Saif did not want to spell out the details—”enough of this,” he said, eager to return to describing how Gaddafi’s military would crush the rebels.
In any case, Saif didn’t need to drop hints. By the night he met TIME, aides to Gaddafi had been telling reporters for weeks that the Libyan leader had helped finance Sarkozy’s 2007 presidential campaign.
On Tuesday—exactly seven years after France’s first bombing strikes on Tripoli—Sarkozy was hauled into police custody and grilled for 14 hours at a judicial police station in Nanterre, west of Paris. If true, Sarkozy would have violated the country’s ban on any foreign donations to French elections. And depending on the amount, it would also break a law capping election spending for second-round candidates at €21.6 million (about $26.5 million) at the time. Sarkozy, 63, one of the country’s foremost right-wing politicians, has denied all the charges, calling them “grotesque” and “crude manipulation” by his political foes.

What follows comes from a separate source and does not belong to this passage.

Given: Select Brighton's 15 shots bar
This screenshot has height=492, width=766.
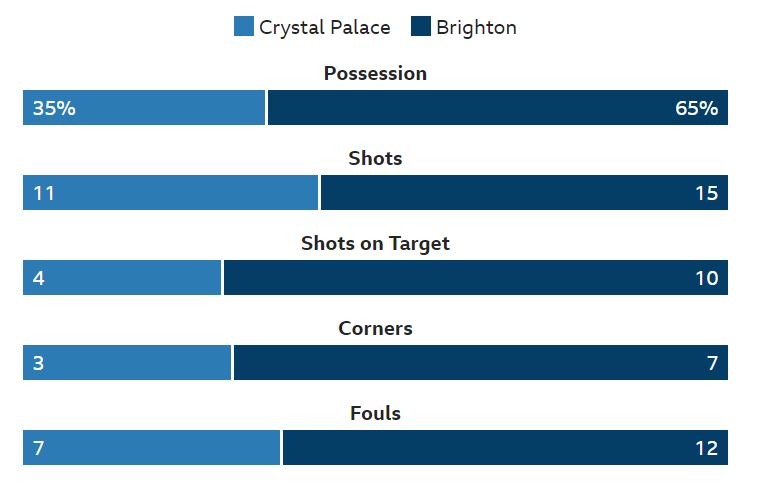Looking at the screenshot, I should click(524, 193).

Although he was allowed to return home toward midnight, he was summoned back on Wednesday for more questioning. Under French law, police can question him for 48 hours in the presence of his lawyer. After that, Sarkozy will either be released or will have to return for further questioning—and could yet face an indictment. The government-owned Radio France International called that possibility “the biggest scandal in France since the end of World War II.”
The scandal has been brewing for years, though this is the first time Sarkozy has been questioned by police. France opened a judicial inquiry in 2013, after the French investigative website Mediapart published a document allegedly signed by Libya’s intelligence chief Abdullah Senussi showing that Gaddafi had agreed to fund Sarkozy to the tune of €50 million ($61 million). Sarkozy sued Mediapart for forgery over the document; according to Mediapart, he lost the case.

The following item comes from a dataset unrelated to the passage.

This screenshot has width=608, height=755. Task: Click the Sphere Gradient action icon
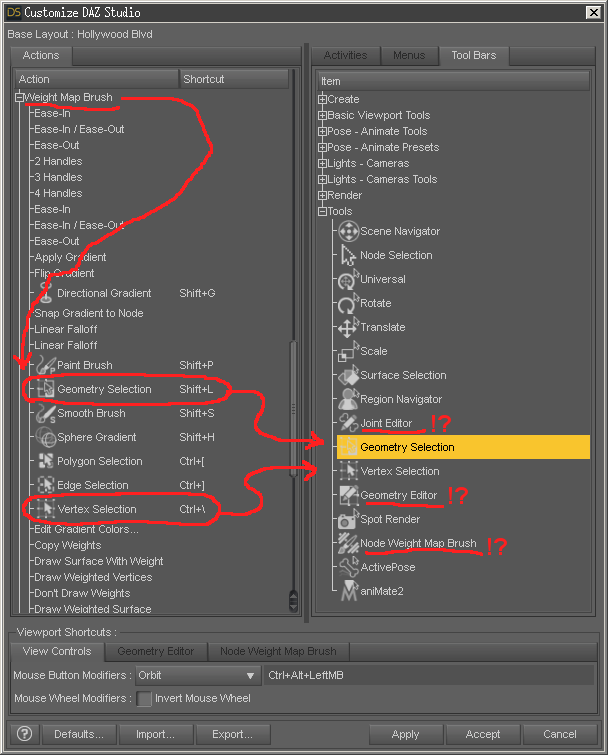click(x=45, y=437)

Left unclear is why Gaddafi might have sought to underwrite Sarkozy’s campaign. Saif offered one explanation in 2011 to Euronews, saying that it was in order for Sarkozy to help Libya, and since that did not happen, “the first thing we want this clown to do is to give the money back to the Libyan people. He was given assistance so that he could help them,” he said. “But he’s disappointed us: give us back our money.” Seven years on, with the allegations against Sarkozy heating up, the “fiasco” Saif warned of in his wartime interview with TIME does seem to be playing out.